Problem requirements - Look through the data for the string "computer". Copy every line where it is found.

Dataset records -

________________________

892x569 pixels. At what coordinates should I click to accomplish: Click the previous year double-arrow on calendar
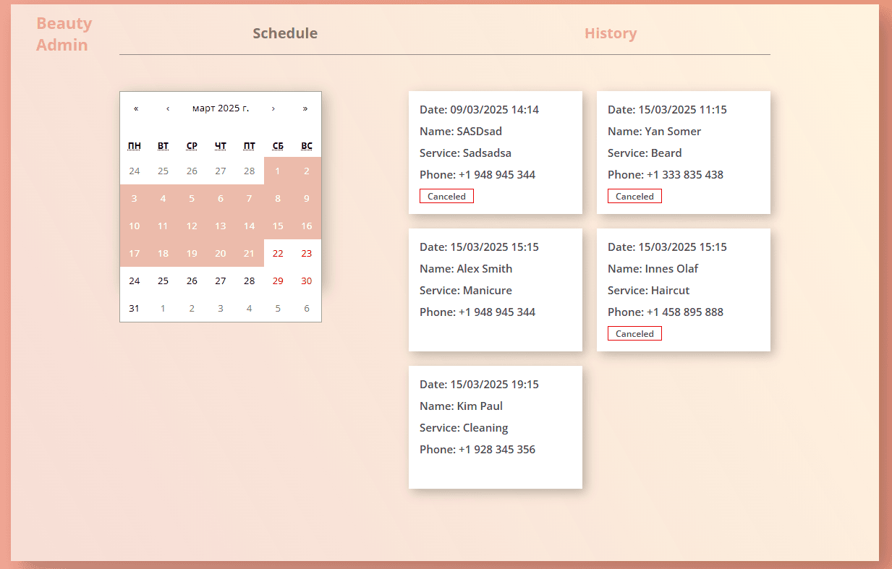click(x=136, y=108)
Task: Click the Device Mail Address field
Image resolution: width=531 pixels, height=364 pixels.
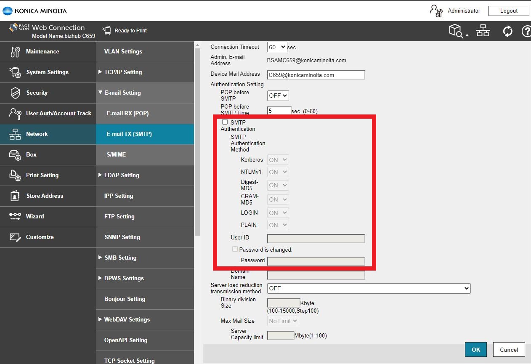Action: coord(316,75)
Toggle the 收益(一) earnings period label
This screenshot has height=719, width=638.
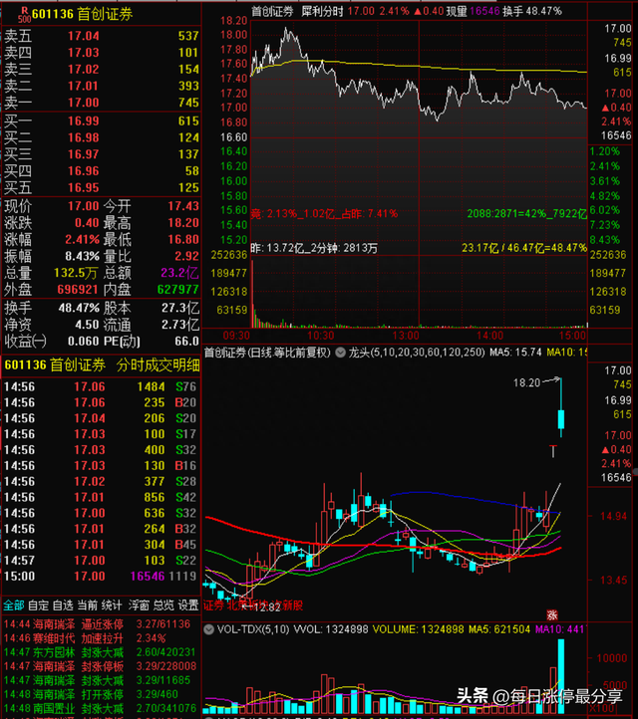[x=28, y=342]
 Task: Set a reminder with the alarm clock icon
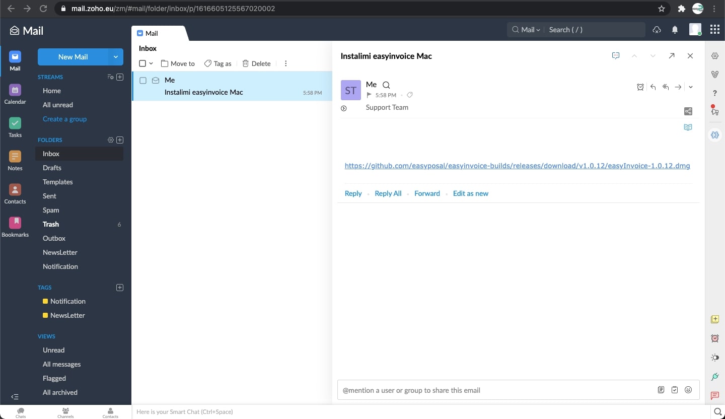[640, 87]
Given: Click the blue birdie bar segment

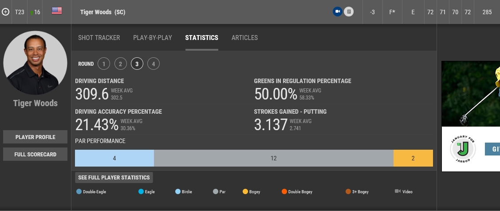Looking at the screenshot, I should tap(114, 158).

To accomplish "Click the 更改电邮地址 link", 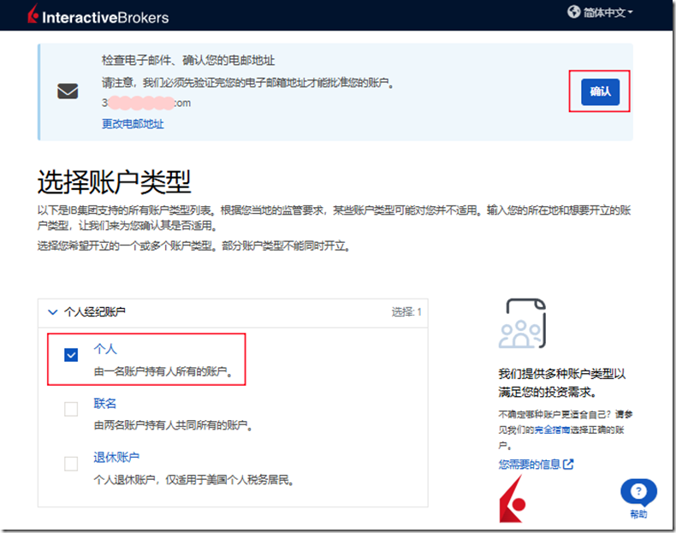I will click(133, 124).
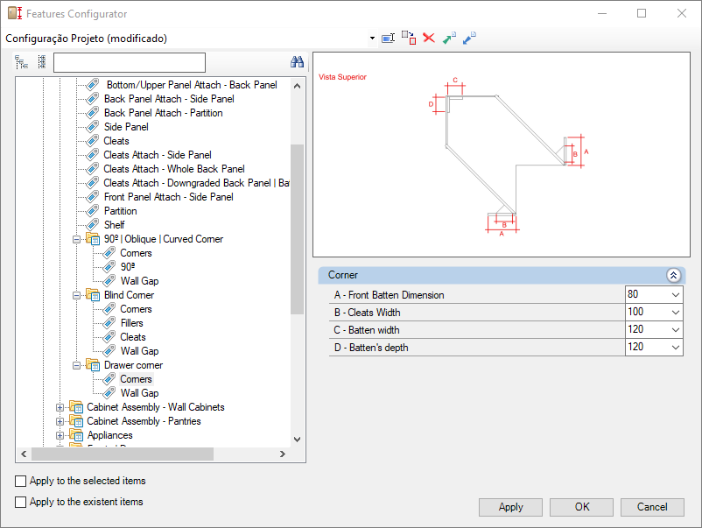Click the Apply button
702x528 pixels.
[x=510, y=507]
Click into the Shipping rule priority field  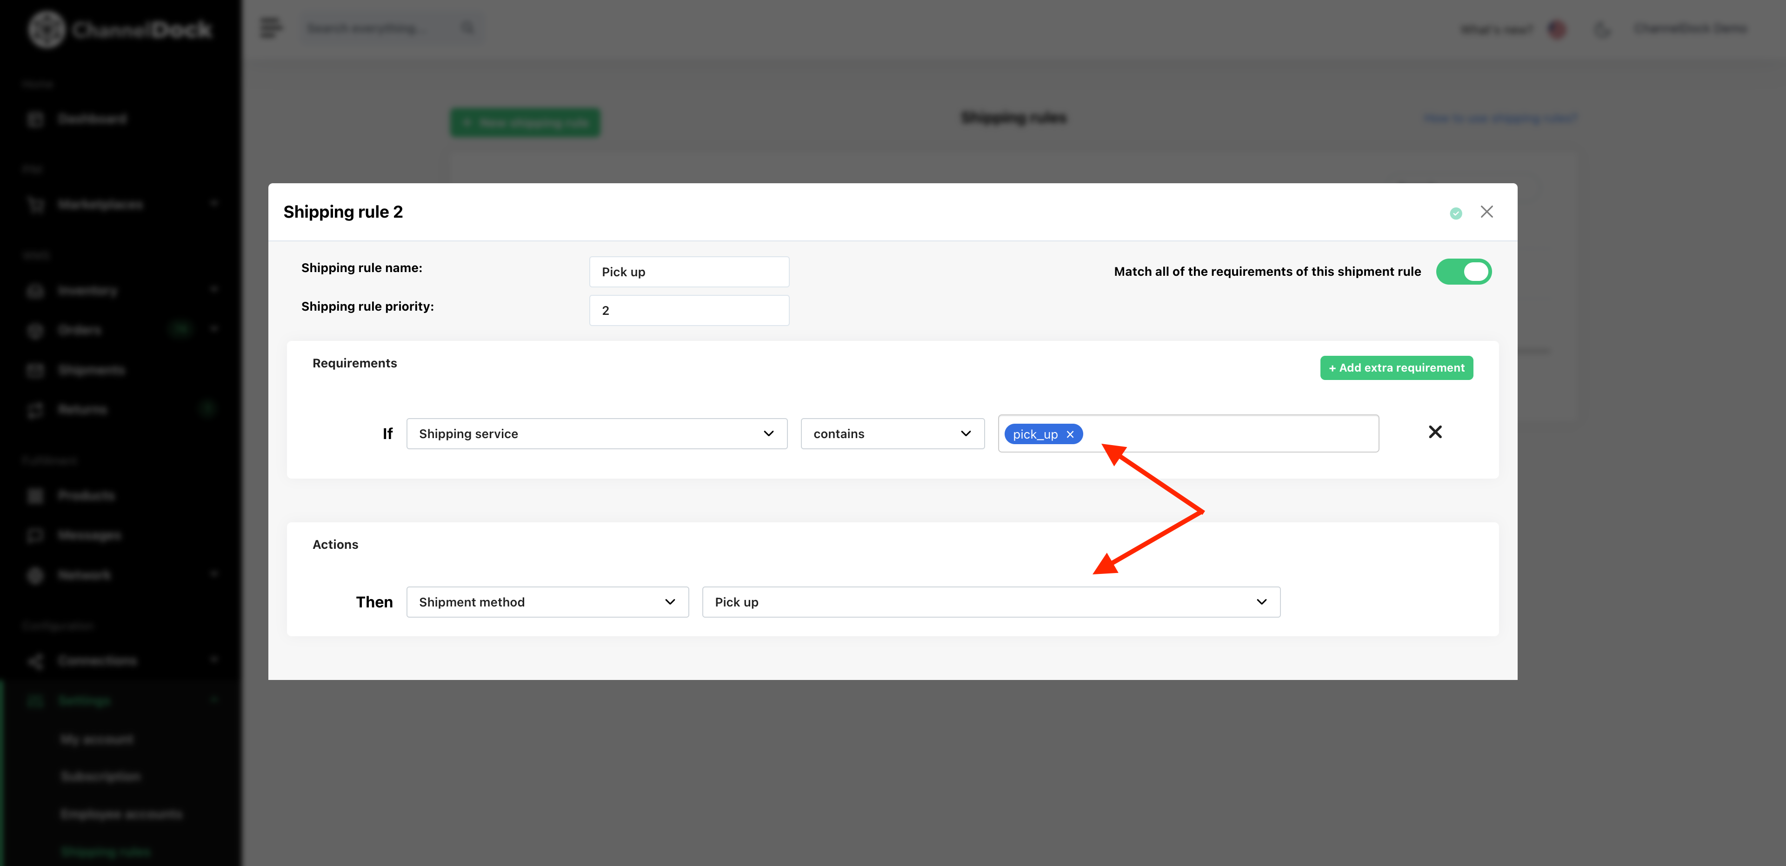[x=689, y=311]
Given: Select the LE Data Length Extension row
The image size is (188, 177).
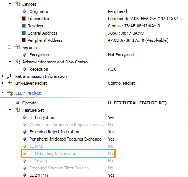Looking at the screenshot, I should click(68, 153).
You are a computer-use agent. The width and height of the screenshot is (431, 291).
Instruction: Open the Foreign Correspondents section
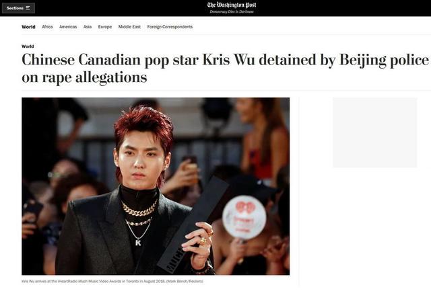(x=170, y=27)
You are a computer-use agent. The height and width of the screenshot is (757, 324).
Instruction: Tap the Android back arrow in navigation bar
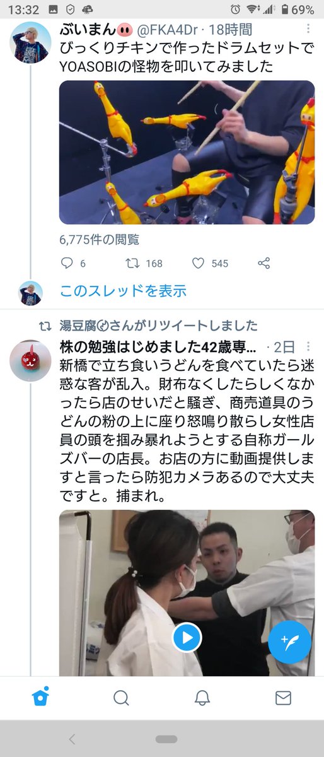click(72, 739)
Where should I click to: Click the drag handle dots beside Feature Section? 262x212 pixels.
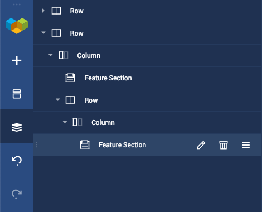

________________________

Solution to this exercise -
You are a computer-use agent. The width and height of the screenshot is (431, 291).
You are a computer-use agent. The height and width of the screenshot is (757, 324).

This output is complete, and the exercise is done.